Esse indivíduo livre, Marx o descreve como um Robinson Crusoé socializado; mas não nos diz sobre que base ele entra em livre associação com os demais [ou seja, de onde “veio” esse tal indivíduo socializado e o que o move a associar-se livremente com os demais?]. Nesse ponto crucial há uma lacuna no marxismo que nenhum marxista posterior conseguiu preencher adequadamente. Não é de se estranhar que os princípios morais abstratos e utilitários tenham sido, de fato, os princípios de associação aos quais os marxistas recorreram — e que, em sua prática, tenham exemplificado justamente o tipo de atitude moral que condenam nos outros como ideológica.

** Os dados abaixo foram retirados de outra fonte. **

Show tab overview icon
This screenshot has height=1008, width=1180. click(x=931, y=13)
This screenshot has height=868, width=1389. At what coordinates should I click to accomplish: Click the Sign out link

O socialismo marxista é profundamente otimista em sua essência, pois, quaisquer que sejam suas críticas às instituições capitalistas e burguesas, afirma que no seio da sociedade constituída por essas instituições estão acumuladas todas as precondições humanas e materiais para um futuro melhor. No entanto, se o empobrecimento moral do capitalismo avançado é aquilo que tantos marxistas afirmam, de onde virão esses recursos para o futuro? Não é surpreendente que, nesse ponto, o marxismo tenda a produzir suas próprias versões do Übermensch: o proletário ideal de Lukács, o revolucionário ideal do leninismo. Quando o marxismo não se transforma em weberianismo, social-democracia ou tirania crua, tende a converter-se em fantasia nietzschiana.

O marxista que lesse seriamente os últimos escritos de Trótski se veria confrontado com um pessimismo completamente alheio à tradição marxista; e, se se tornasse pessimista, deixaria de ser marxista em um aspecto essencial. Pois não veria um conjunto admissível de estruturas políticas e econômicas capazes de ocupar o lugar das estruturas do capitalismo avançado e substituí-las. Essa conclusão está de acordo com a minha. Porque também me parece que não apenas o marxismo está esgotado como tradição política, mas que esse esgotamento é compartilhado por todas as demais tradições políticas de nossa cultura.

Fonte: Alasdair MacIntyre, Tras la virtud, Austral Editorial, Barcelona, Espanha, 2013.